**SELECTED PASSAGE**:
----------

Done, I omit that part.

>
> > --- a/src/backend/utils/activity/pgstat_io.c
> > +++ b/src/backend/utils/activity/pgstat_io.c
> > @@ -87,17 +87,25 @@ pgstat_count_io_op_n(IOObject io_object, IOContext io_context, IOOp io_op, uint3
> > Assert((unsigned int) io_op < IOOP_NUM_TYPES);
> > Assert(pgstat_tracks_io_op(MyBackendType, io_object, io_context, io_op));
>
> I would add a comment here explaining that pg_stat_wal doesn't count WAL
> init or WAL reads.

Done.

>
> > + if(io_object == IOOBJECT_WAL && io_context == IOCONTEXT_NORMAL &&
> > + io_op == IOOP_FSYNC)
> > + PendingWalStats.wal_sync += cnt;
> > +
> > PendingIOStats.counts[io_object][io_context][io_op] += cnt;
> >
> > have_iostats = true;
> > }
>
> > +/*
> > + * Prepares io_time for pgstat_count_io_op_time() function. It needs to return
> > + * current time if there is a chance that any 'time' can be tracked.

----------

**LISTED RECORDS**:
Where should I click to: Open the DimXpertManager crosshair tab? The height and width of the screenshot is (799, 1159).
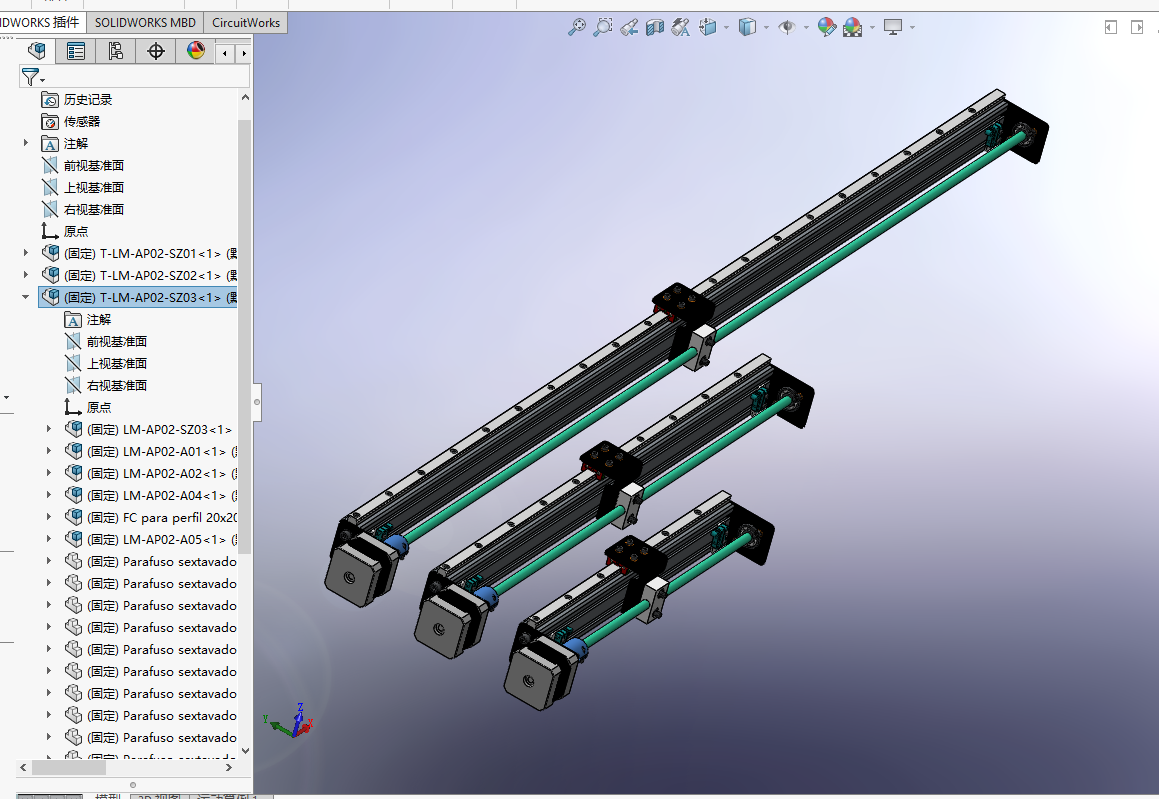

----------

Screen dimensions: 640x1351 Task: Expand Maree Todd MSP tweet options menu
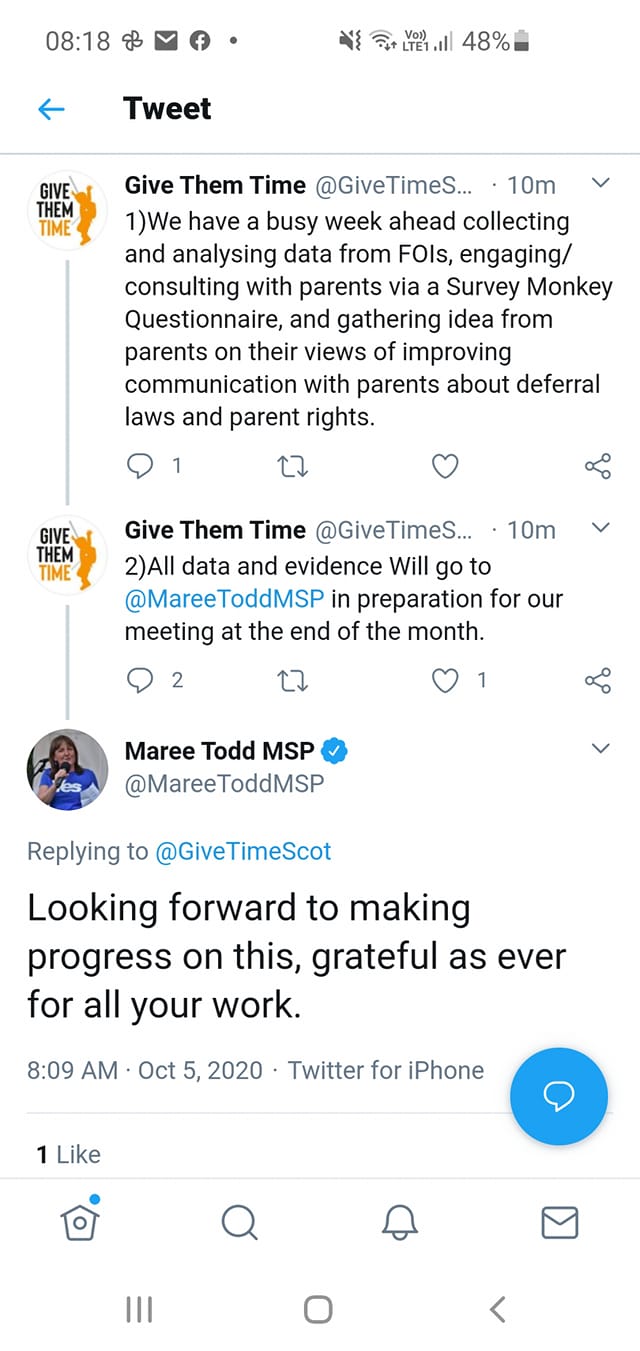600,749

----------

**EXERCISE AIM**: Pick up the pgstat_io.c patch review thread at the point where it stops and carry it further. The data plays no part in what is asked here.

**EXERCISE OUTPUT**:
> > + */
> > instr_time
> > pgstat_prepare_io_time(void)
> > {
> > instr_time io_start;
> >
> > - if (track_io_timing)
> > + if(track_io_timing || track_wal_io_timing)
> > INSTR_TIME_SET_CURRENT(io_start);
> > else
> > INSTR_TIME_SET_ZERO(io_start);
>
> Since you asked me off-list why we had to do INSTR_TIME_SET_ZERO() and I
> couldn't remember, it is probably worth a comment.

Done.

>
> > pgstat_count_io_op_time(IOObject io_object, IOContext io_context, IOOp io_op,
> > instr_time start_time, uint32 cnt)
> > {
> > - if (track_io_timing)
> > + if (pgstat_should_track_io_time(io_object, io_context))
> > {
> > instr_time io_time;
> >
> > @@ -124,6 +148,9 @@ pgstat_count_io_op_time(IOObject io_object, IOContext io_context, IOOp io_op,
> > pgstat_count_buffer_write_time(INSTR_TIME_GET_MICROSEC(io_time));
>
> Now that we are adding more if statements to this function, I think we
> should start adding more comments.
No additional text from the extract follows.